You may find GPG useful for encrypting your own files, even when you never plan to share them with anyone else. For this, you'll use symmetric encryption, which involves using your own private key for encryption. Before you try this, you'll need to generate your keys, as I outlined in the previous section.

Let's encrypt a super-secret file that we just can't allow to fall into the wrong hands:

[donnie@localhost ~]$ gpg -c secret_squirrel_stuff.txt
[donnie@localhost ~]$

Note that the -c option indicates that I chose to use symmetric encryption with a passphrase for the file. The passphrase that you enter will be for the file, not for your private key.

One slight flaw with this is that GPG makes an encrypted copy of the file, but it also leaves the original, unencrypted file intact:

[donnie@localhost ~]$ ls -l
total 1748
-rw-rw-r--. 1 donnie donnie      37 Oct 26 14:22 secret_squirrel_stuff.txt
-rw-rw-r--. 1 donnie donnie      94 Oct 26 14:22 secret_squirrel_stuff.txt.gpg
[donnie@localhost ~]$

Let's get rid of that unencrypted file with shred. We'll use the -u option to delete the file, and the -z option to overwrite the deleted file with zeros:

[donnie@localhost ~]$ shred -u -z secret_squirrel_stuff.txt
[donnie@localhost ~]$

It doesn't look like anything happened, because shred doesn't give you any output. But, an ls -l will prove that the file is gone. Now, if I were to look at the encrypted file with less secret_squirrel_stuff.txt.gpg, I would be able to see its contents, after being asked to enter my private key passphrase:

Shhh!!!!  This file is super-secret.
secret_squirrel_stuff.txt.gpg (END)

As long as my private key remains loaded into my keyring, I'll be able to view my encrypted file again without having to reenter the passphrase. Now, just to prove to you that the file really is encrypted, I'll create a shared directory, and move the file there for others to access:

sudo mkdir /shared
sudo chown donnie: /shared
sudo chmod 755 /shared
mv secret_squirrel_stuff.txt.gpg /shared

When I go into that directory to view the file with less, I can still see its contents, without having to reenter my passphrase. But now, let's see what happens when Maggie tries to view the file:

[maggie@localhost shared]$ less secret_squirrel_stuff.txt.gpg
"secret_squirrel_stuff.txt.gpg" may be a binary file.  See it anyway?

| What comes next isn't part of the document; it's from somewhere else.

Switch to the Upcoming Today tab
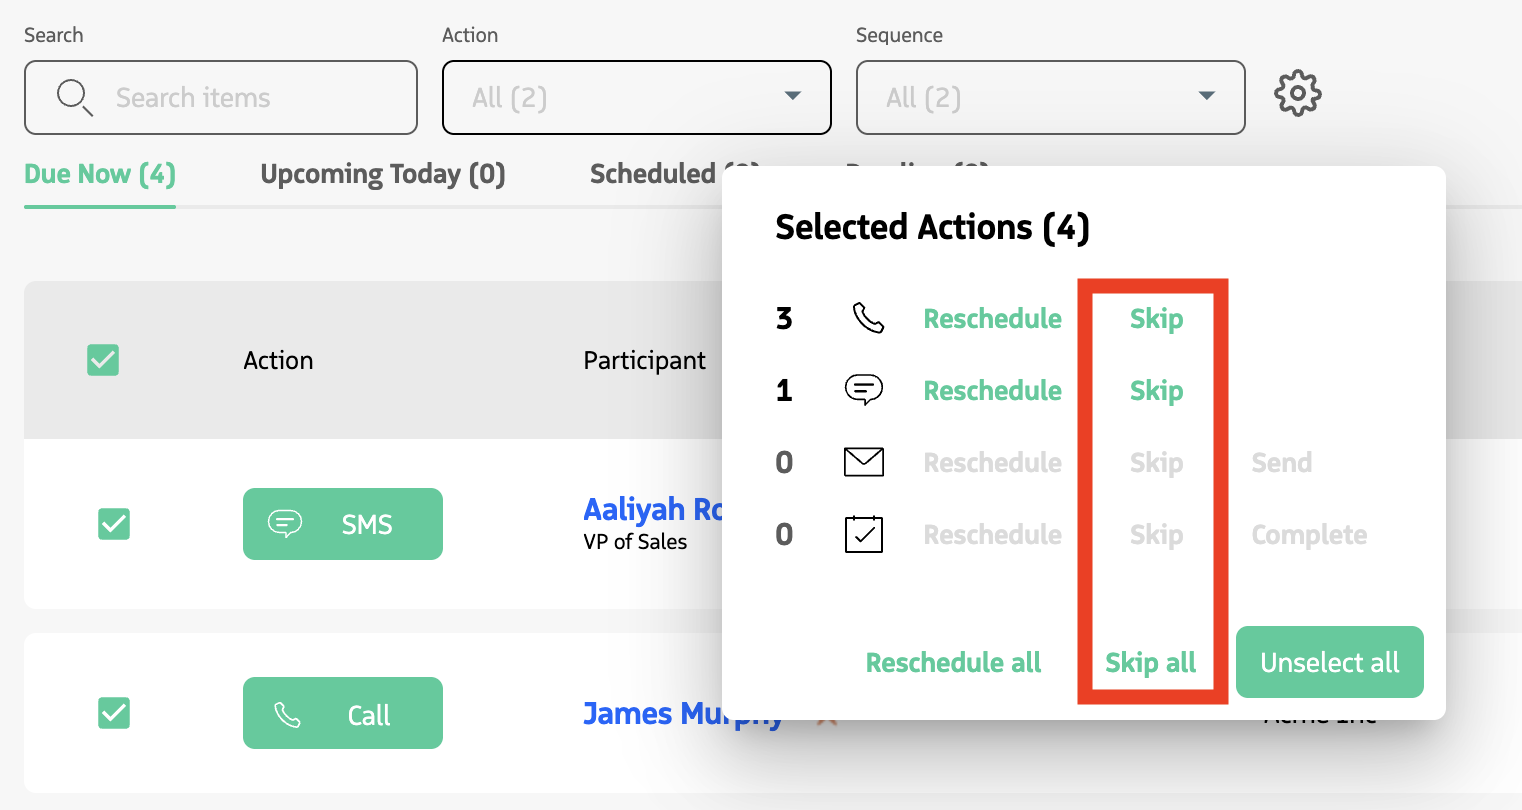1522x810 pixels. [x=382, y=174]
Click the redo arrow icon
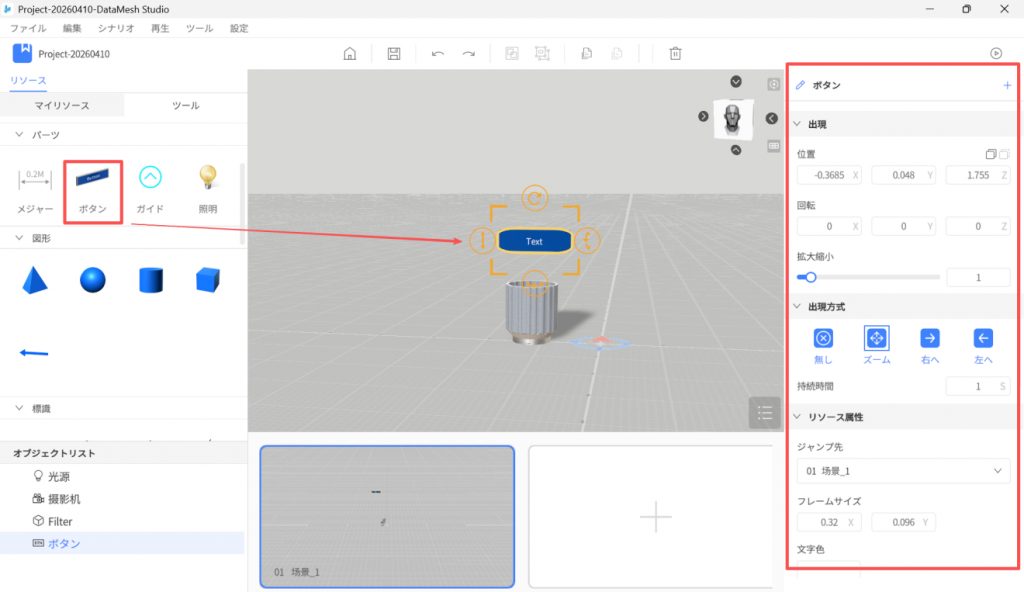The image size is (1024, 592). pyautogui.click(x=468, y=54)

And when she hits the Y key to see it anyway:

<8C>^M^D^C^C^B<BD>2=<D3>͈u<93><CE><C9>MОOy<B6>^O<A2><AD>}Rg9<94><EB><C4>^W^E<A6><8D><B9><B8><D3>(<98><C4>æF^_8Q2b<B8>C<B5><DB>^]<F1><CD>#<90>H<EB><90><C5>^S%X  [<E9><EF><C7>
^@y+<FC><F2><BA><U+058C>H'+<D4>v<84>Y<98>G<D7>֊
secret_squirrel_stuff.txt.gpg (END)

Poor Maggie really wants to see my file, but all she can see is encrypted gibberish.

What I've just demonstrated is another advantage of GPG. After entering your private key passphrase once, you can view any of your encrypted files without having to manually decrypt them, and without having to reenter your passphrase. With other symmetric file encryption tools, such as Bcrypt, you wouldn't be able to view your files without manually decrypting them first.

But, let's now say that you no longer need to have this file encrypted, and you want to decrypt it in order to let other people see it. Just use gpg with the -d option:

[donnie@localhost shared]$ gpg -d secret_squirrel_stuff.txt.gpg
gpg: CAST5 encrypted data
gpg: encrypted with 1 passphrase
Shhh!!!!  This file is super-secret.
gpg: WARNING: message was not integrity protected
[donnie@localhost shared]$

The WARNING message about the message not being integrity protected means that I had encrypted the file, but I never signed the file. Without a digital signature, someone could alter the file without me knowing about it, and I wouldn't be able to prove that I am the originator of the file. (Have no fear, we'll talk about signing files in just a bit.)